Some of this, I am sure, has to do with the influence of the irenic Henry Jessey in the early years of the lates 1630s and early 1640s. Persecution during the regimes of Charles II and James II, when they found themselves in prison with Dissenters of various stripes, also played a role in creating this spirit of catholicity.

 

Whatever the causes one, cannot gainsay the mark of catholicity that is found among these Baptists in the late 17th century (and that despite enormous tensions over certain ecclesial matters like eligibility at the Lord’s Table and hymn-singing). And at the close of the 18th century, one finds it again richly displayed and lived out. Consider Andrew Fuller.

 

His disagreements with High Calvinists like William Button did not prevent him from remaining on good terms with the London minister and enjoying fellowship with him. He was not slow to critique the Sandemanianism of Archibald MacLean but again Fuller and MacLean enjoyed times of rich fellowship. The same is true of Fuller and his friendship with the Arminian New Connexion Baptist leader Dan Taylor. In Scotland he fellowshipped with various Presbyterians and in England prayed with Evangelical stalwarts like John Berridge. The same is the case with a number of Particular Baptists in Fuller’s day, men like John Oulton of Liverpool, Anne Dutton, Andrew Gifford the younger, James Hinton of Oxford, Daniel Turner, John Fawcett, John Sutcliff of Olney, and John Ryland Jr and his father of the same name, John Collett Ryland.

 

In our day, we have seen a recovery of the theology of these Fathers from the seventeenth and eighteenth centuries but not this nota of their churchmanship. Reformed Baptists, especially in North America, tend to be fractious individuals who have divided over a variety of issues. Indeed, anyone with a knowledge of the fissiparousness of American Fundamentalism might conclude that modern Reformed Baptists might adhere to Reformed theology per se, but their ethos is drawn from the squabbles of twentieth-century Fundamentalism.

 

When I began to study the Particular Baptist heritage and to sense a call to engage in genuine ressourcement of both the theology and ethos of this tradition, I met a living paragon of this glorious tradition, namely Erroll Hulse. What a remarkable Christian leader and author he was, especially in this area of Christian unity.

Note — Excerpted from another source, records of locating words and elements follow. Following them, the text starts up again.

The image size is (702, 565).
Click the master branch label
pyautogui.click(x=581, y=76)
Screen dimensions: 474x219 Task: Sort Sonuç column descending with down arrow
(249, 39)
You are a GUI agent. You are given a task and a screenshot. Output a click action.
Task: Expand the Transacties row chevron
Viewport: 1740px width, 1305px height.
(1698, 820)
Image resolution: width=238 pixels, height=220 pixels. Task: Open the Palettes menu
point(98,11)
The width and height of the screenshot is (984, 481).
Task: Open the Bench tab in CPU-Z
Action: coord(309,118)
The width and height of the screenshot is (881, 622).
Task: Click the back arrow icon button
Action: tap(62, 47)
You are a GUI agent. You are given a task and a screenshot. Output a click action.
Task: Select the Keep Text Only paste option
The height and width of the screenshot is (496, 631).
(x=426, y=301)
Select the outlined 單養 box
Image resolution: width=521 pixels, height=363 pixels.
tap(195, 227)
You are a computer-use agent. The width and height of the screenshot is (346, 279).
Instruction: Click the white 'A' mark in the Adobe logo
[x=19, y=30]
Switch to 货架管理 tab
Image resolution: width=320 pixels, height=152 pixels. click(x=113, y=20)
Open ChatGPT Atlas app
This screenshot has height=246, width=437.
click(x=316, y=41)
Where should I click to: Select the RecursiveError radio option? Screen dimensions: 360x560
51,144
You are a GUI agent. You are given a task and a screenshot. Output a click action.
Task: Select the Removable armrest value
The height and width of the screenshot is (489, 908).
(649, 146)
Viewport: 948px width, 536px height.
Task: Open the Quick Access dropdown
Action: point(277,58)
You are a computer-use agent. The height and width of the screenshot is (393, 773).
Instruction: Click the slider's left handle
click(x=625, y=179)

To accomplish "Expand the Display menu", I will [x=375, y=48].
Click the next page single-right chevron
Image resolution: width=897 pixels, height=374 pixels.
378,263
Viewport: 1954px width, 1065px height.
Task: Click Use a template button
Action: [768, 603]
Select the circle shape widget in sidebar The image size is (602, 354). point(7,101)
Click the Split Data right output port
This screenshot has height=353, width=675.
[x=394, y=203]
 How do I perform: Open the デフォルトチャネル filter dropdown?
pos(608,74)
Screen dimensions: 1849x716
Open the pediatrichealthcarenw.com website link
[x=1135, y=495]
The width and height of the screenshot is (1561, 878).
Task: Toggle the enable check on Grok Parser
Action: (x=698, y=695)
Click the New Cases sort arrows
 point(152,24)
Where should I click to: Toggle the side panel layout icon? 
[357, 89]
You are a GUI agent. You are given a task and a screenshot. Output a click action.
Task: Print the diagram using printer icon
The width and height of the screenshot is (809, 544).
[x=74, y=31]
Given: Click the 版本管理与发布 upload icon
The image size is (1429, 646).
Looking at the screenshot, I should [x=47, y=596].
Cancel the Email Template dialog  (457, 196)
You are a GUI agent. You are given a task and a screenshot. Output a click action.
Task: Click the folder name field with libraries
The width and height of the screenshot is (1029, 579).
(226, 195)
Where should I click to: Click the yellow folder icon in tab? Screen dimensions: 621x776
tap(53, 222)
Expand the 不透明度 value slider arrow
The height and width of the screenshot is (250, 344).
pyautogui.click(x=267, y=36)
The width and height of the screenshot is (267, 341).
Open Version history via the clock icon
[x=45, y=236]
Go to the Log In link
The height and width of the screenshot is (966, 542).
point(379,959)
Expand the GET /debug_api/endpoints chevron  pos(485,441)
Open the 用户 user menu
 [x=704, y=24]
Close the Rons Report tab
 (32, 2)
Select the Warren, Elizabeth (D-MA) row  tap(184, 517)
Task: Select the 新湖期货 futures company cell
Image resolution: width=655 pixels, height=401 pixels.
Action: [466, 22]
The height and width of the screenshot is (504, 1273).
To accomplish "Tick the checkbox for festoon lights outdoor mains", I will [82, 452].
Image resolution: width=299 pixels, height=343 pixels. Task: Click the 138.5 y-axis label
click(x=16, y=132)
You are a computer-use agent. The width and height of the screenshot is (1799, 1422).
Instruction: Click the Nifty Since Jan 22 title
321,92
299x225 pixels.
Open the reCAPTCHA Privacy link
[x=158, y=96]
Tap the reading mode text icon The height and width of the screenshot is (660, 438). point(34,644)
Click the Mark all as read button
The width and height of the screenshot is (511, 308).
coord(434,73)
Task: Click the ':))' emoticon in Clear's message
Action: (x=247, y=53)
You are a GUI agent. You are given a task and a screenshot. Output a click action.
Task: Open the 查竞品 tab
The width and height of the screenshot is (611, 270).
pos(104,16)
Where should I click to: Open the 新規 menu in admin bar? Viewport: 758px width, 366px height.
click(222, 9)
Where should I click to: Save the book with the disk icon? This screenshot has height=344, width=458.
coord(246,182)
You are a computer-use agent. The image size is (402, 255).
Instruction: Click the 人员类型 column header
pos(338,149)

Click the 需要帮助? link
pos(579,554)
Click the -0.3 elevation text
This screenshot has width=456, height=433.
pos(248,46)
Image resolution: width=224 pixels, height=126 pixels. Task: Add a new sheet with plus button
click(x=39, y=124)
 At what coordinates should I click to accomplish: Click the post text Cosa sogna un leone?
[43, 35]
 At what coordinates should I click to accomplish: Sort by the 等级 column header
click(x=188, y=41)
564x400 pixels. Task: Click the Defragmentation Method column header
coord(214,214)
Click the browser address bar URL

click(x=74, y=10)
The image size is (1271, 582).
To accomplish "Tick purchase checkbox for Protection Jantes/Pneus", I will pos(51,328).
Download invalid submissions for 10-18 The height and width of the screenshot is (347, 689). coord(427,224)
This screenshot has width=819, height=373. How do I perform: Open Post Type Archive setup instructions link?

He played a key role in the publication of my One heart and one soul; John Sutcliff of Olney, his friends and his times and also my Kiffin, Knollys and Keach (1st ed.).  In some ways, Pastor Hulse stamped his vision of Christian unity, especially among Baptists who claim to be within the Reformed camp, upon my soul and thus gave me a profound dissatisfaction with present-day Reformed Baptist practice when it comes to this vital nota of the Church.

 

Oh, that we might preserve the unity of all who love the Lord Jesus in sincerity!